Although the left side is a bit off, how close do you need it to be? If the left tail is important to your application, that will be off. But I think it is not often that you will see something more "normal." The main application for "normality" is likely due to the Central Limit Theorem where the distribution of means approaches normality with larger and larger sample sizes. You can use a t-value there. The asymmetry here, however, could be concerning, considering the apparently somewhat substantial sample size, whether this were for a sample from a population distribution, or a distribution of means. There appears to be enough data to be fairly certain of the asymmetry here, I think. But is it enough to cause you a problem in your application? You might try using this and compare the results to what you would have gotten with a sample from an artificially generated exactly normal distribution. If you could do a simulation, that might help, as a sample this size from a normal population will still be a little "off." Best wishes.
By the way, if your sample size is large enough, your p-value will always show your null hypothesis is off, but the question is, How much? Effect sizes matter. That is why a lone p-value is not helpful.
I don't think your skewness or kurtosis tell the real story. It's the asymmetry. That is a good example as to why graphics can be so helpful. Just looking at those statistics does not help you so much.
And remember, sample size matters, but what is big or small depends on the situation/application.

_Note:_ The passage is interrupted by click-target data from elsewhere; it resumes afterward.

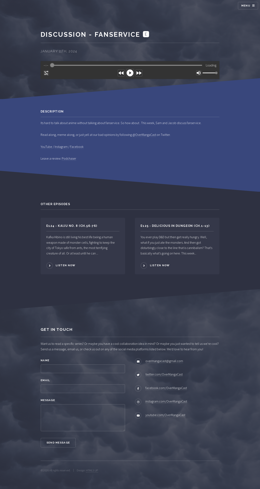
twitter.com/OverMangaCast (164, 374)
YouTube (46, 147)
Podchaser (69, 158)
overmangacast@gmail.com (164, 361)
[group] (130, 70)
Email (45, 380)
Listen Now (65, 265)
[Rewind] (121, 73)
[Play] (130, 73)
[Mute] (198, 73)
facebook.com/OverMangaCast (166, 388)
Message (48, 400)
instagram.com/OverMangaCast (166, 401)
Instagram (61, 147)
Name (45, 360)
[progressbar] (127, 65)
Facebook (76, 147)
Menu (245, 5)
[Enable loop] (46, 73)
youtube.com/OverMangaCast (165, 415)
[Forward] (138, 73)
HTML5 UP (92, 470)
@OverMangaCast (144, 135)
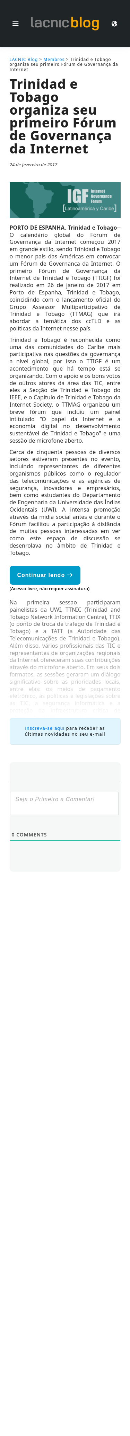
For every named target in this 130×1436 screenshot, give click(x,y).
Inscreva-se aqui (44, 728)
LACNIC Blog (24, 59)
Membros (53, 59)
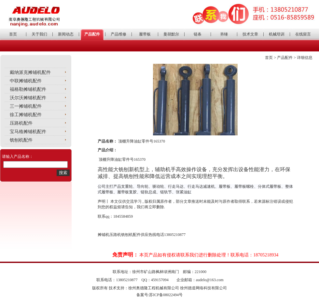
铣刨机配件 (21, 140)
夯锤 (224, 34)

By the way, Said Ait Messaad, I think you have the p-value idea turned around. A low p-value would mean to reject the null hypothesis of a normal distribution. So that would be a "no" to normality. But that is the problem with p-values. They depend on both effect size and sample size. That is also true of an estimated standard error. That also changes with sample size. But it is more easily interpretable. And people tend to use a p-value inappropriately to say "Yes" or "No" to something, when it is a matter of degree. Here, as I explained, it depends on whether this case will serve your purposes. But you should never just use a p-value to say yes or no. You could just change your sample size to change your answer.

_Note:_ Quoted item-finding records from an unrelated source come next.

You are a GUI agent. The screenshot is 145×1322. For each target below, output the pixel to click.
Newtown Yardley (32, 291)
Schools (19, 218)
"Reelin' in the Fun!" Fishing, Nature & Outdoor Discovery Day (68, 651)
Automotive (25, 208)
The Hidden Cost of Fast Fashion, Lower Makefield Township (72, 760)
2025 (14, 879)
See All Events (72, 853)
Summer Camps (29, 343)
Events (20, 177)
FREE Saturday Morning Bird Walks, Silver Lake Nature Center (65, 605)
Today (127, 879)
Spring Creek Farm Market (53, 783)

Here is a good example of why you want to know "How much is likely," not "Yes or no" as your goal:
There are hypothesis tests for heteroscedasticity in regression which people use to say "Yes or no" to the question "Is there heteroscedasticity in these residuals." Two problems with that: (1) This is not a matter of yes or no, but degree. Because predicted-yi varies in size, and is a size measure, sigma for the residuals should vary as the corresponding predicted-yi varies. Also, (2) What if you decide you need to account for heteroscedasticity? It is best to estimate the coefficient of heteroscedasticity and use that in the regression weights that help 'calculate' estimates for the regression coefficients, and impacts variance. Estimation is therefore more helpful.

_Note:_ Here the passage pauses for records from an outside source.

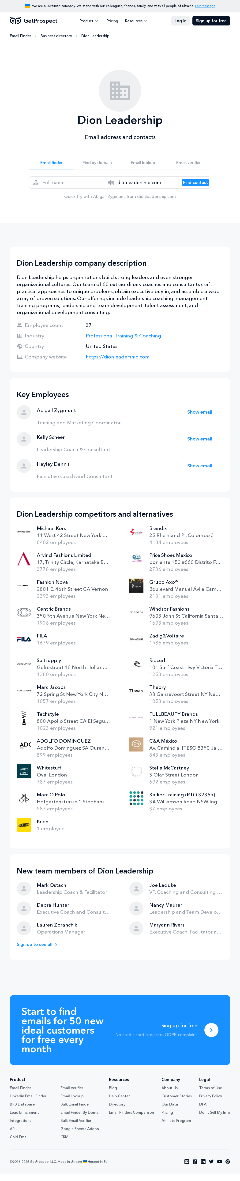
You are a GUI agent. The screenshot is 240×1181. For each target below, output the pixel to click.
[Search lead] (190, 187)
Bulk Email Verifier (75, 1127)
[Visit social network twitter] (211, 1169)
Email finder (51, 164)
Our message (205, 6)
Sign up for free (211, 21)
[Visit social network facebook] (195, 1169)
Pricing (112, 21)
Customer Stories (176, 1103)
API (12, 1136)
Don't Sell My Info (214, 1119)
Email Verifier (71, 1095)
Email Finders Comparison (131, 1119)
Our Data (169, 1111)
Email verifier (188, 164)
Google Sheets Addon (79, 1136)
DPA (202, 1111)
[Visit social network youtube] (219, 1169)
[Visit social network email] (186, 1169)
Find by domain (97, 164)
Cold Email (19, 1144)
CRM (64, 1144)
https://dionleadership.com (118, 364)
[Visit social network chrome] (227, 1169)
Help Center (119, 1103)
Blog (113, 1095)
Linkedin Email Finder (28, 1103)
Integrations (20, 1127)
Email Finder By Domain (80, 1119)
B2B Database (22, 1111)
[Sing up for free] (211, 1037)
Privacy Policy (210, 1103)
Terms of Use (210, 1095)
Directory (117, 1111)
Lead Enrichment (24, 1119)
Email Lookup (72, 1103)
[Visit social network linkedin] (203, 1169)
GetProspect (33, 21)
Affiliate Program (176, 1127)
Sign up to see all (36, 952)
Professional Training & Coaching (123, 343)
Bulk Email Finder (75, 1111)
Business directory (56, 36)
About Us (169, 1095)
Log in (181, 21)
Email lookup (143, 164)
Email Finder (20, 36)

Even though it may seem best for a study to be able to make such yes/no decisions, you can't let an hypothesis do that for you, at least not without setting a threshold p-value which is informed by power and sample size. That is, the practical effect size for your application matters. You have to make informed decisions. It is generally better to estimate measurements and decide on the basis of your situation. Often graphics can help. It may seem less arbitrary to just look at a p-value, but that is actually more arbitrary if you do not know the impact of sample size. Also, what are you measuring? In the example for this question/discussion, it seems from the graph that asymmetry is the most important feature to study. You should make your decision(s) accordingly.